Advertising expense decreased $1.1 million to $6.6 million for the year ended December 31, 2007, from $7.7 million for the year ended December 31, 2006, primarily due to a reduction in print advertising for certificates of deposit during the second half of 2007.

Income Tax Expense

For the year ended December 31, 2007, income tax expense totaled $50.7 million, representing an effective tax rate of 28.9%, compared to $85.0 million, representing an effective tax rate of 32.7%, for the year ended December 31, 2006. The decrease in the effective tax rate for the year ended December 31, 2007 was primarily the result of a decrease in pre-tax book income without any significant change in the amount of permanent differences, such as tax exempt income, coupled with tax benefits from the release of certain accruals for previous tax positions that have statutorily expired.

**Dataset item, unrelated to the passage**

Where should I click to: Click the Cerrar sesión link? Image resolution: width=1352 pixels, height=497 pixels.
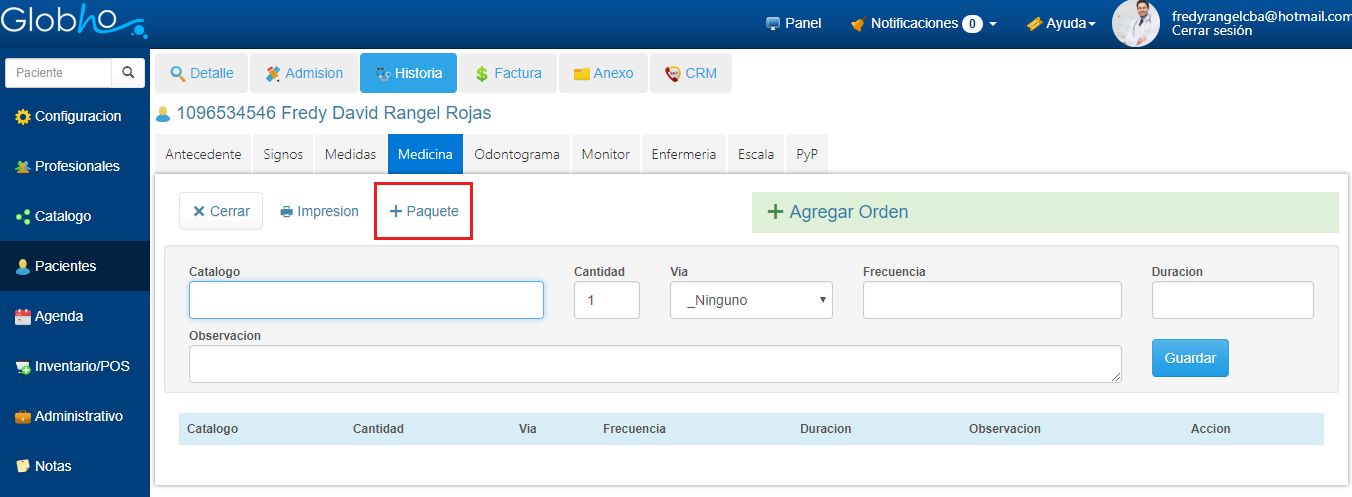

Comparison of Financial Condition and Operating Results for the Years Ended December 31, 2006 and 2005

Financial Condition

Total assets decreased $825.8 million to $21.55 billion at December 31, 2006, from $22.38 billion at December 31, 2005, consistent with our strategy of balance sheet reduction in the flat-to-inverted yield curve environment. The primary reason for the decrease in total assets was a decrease in securities, partially offset by an increase in loans receivable.

Our total loan portfolio increased $579.4 million to $14.97 billion at December 31, 2006, from $14.39 billion at December 31, 2005. The increase in interest rates compared to the prior year and the slowdown in the housing market have reduced the level of repayment and refinance activity, which has enabled us to continue to grow our mortgage loan portfolios, despite a lower level of mortgage loan originations compared to previous periods.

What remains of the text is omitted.